An investigation of dozens of food companies by the Food and Drug Administration has found that in spite of strict labeling laws, as many as 25 percent of manufacturers failed to list common ingredients that can cause potentially fatal allergic reactions.
The labeling omissions may pose a threat to the approximately 7 million Americans who suffer from food allergies and who rely on a product's packaging to keep them safe, according to the FDA.
In recent years, there has been a sharp increase in the amount of food recalled from store shelves for containing allergy-provoking ingredients, like peanuts and eggs, that were not listed on the product's label. Worried about the trend, the FDA enlisted the support of state regulators in Minnesota and Wisconsin to undertake a series of inspections at food plants during the past two years, trying to grasp the extent of the problem and correct it at the source.
The agency examined 85 companies of all sizes that were likely to use common allergy triggers in abundance: cookie makers, candy companies and ice cream manufacturers. Its report, which was completed earlier this year, found that a quarter of the companies made products with raw ingredients like nuts, but omitted them from the labels describing the food.
Only slightly more than half of the manufacturers actually checked their products to ensure that all of the ingredients were accurately reflected on the labels, the report said, making it more difficult for consumers to know which foods might trigger allergic reactions that may be life-threatening.

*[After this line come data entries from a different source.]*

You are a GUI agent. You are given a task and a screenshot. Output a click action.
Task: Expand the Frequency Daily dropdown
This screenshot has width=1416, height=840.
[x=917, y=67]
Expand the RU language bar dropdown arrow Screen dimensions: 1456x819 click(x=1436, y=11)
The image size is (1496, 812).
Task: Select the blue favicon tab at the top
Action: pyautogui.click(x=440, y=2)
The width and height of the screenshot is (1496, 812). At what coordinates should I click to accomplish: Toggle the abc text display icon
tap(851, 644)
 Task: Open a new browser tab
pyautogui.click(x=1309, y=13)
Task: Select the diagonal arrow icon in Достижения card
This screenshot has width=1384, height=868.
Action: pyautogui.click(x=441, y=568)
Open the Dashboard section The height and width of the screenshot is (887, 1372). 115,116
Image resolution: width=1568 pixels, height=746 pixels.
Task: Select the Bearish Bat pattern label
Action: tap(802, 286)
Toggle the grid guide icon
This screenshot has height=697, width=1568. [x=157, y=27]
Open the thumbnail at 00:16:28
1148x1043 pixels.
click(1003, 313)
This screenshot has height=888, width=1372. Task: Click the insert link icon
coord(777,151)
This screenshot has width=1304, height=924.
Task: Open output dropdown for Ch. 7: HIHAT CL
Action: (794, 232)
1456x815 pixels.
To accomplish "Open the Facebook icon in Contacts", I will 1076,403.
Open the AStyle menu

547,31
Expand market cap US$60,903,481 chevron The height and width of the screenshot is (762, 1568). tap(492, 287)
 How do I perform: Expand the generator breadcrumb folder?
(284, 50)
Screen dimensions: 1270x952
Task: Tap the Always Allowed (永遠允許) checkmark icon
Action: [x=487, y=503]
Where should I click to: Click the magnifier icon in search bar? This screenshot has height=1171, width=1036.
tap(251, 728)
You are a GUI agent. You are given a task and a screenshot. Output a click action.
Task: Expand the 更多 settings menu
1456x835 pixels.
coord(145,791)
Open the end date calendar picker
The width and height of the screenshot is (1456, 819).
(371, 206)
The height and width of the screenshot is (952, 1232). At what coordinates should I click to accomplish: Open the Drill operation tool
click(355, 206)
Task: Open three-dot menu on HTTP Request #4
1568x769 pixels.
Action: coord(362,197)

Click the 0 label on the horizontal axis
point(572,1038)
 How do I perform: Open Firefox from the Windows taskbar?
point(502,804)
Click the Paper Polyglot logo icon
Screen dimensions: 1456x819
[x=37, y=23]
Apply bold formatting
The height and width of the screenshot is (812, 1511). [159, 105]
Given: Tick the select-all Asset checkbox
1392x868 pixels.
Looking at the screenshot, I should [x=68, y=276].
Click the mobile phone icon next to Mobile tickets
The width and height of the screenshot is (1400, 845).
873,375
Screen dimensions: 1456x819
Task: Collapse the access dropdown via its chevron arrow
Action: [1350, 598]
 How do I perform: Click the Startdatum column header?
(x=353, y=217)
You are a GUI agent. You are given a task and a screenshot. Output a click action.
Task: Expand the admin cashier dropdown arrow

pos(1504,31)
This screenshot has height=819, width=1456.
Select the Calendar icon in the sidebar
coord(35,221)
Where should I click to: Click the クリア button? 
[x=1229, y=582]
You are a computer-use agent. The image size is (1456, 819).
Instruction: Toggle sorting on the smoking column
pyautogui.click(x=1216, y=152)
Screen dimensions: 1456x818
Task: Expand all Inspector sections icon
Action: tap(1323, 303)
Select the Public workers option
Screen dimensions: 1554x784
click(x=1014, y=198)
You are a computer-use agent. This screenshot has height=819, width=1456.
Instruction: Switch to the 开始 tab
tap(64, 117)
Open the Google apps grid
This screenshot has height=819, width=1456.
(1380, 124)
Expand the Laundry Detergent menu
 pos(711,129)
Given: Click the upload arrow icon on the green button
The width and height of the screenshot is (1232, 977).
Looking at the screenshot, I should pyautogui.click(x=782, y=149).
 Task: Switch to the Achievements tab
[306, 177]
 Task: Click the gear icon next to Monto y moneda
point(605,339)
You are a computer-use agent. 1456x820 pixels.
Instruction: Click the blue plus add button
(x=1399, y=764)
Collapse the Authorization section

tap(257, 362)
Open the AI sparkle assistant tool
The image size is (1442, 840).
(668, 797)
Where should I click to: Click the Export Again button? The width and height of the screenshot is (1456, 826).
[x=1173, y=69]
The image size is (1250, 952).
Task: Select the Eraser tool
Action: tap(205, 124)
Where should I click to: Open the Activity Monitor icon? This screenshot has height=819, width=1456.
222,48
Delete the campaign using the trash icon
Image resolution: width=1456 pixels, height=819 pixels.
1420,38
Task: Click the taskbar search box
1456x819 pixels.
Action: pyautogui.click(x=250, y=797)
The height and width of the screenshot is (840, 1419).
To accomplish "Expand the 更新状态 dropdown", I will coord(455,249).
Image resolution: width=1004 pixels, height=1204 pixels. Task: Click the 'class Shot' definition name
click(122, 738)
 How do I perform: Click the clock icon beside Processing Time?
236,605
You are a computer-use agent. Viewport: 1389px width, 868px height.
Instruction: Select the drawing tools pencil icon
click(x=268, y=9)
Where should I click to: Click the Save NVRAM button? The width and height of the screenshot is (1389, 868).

"The fact that ingredient listings can be dead wrong certainly points to major shortfalls in food safety," said Caroline Smith DeWaal, food safety director at the Center for Science in the Public Interest. "The accuracy of a label can really save a life."
As awareness of the problem grows, manufacturers say they are paying more attention to what goes into their products, but it is often difficult for them to know when ingredients that can provoke a reaction, called allergens, manage to slip into the food chain undetected.
In fact, many of the "hidden" allergens found in the FDA study were not deliberately added, but wound up in sweets because bakers routinely used the same utensils to stir separate mixes, or reused baking sheets without washing them between batches.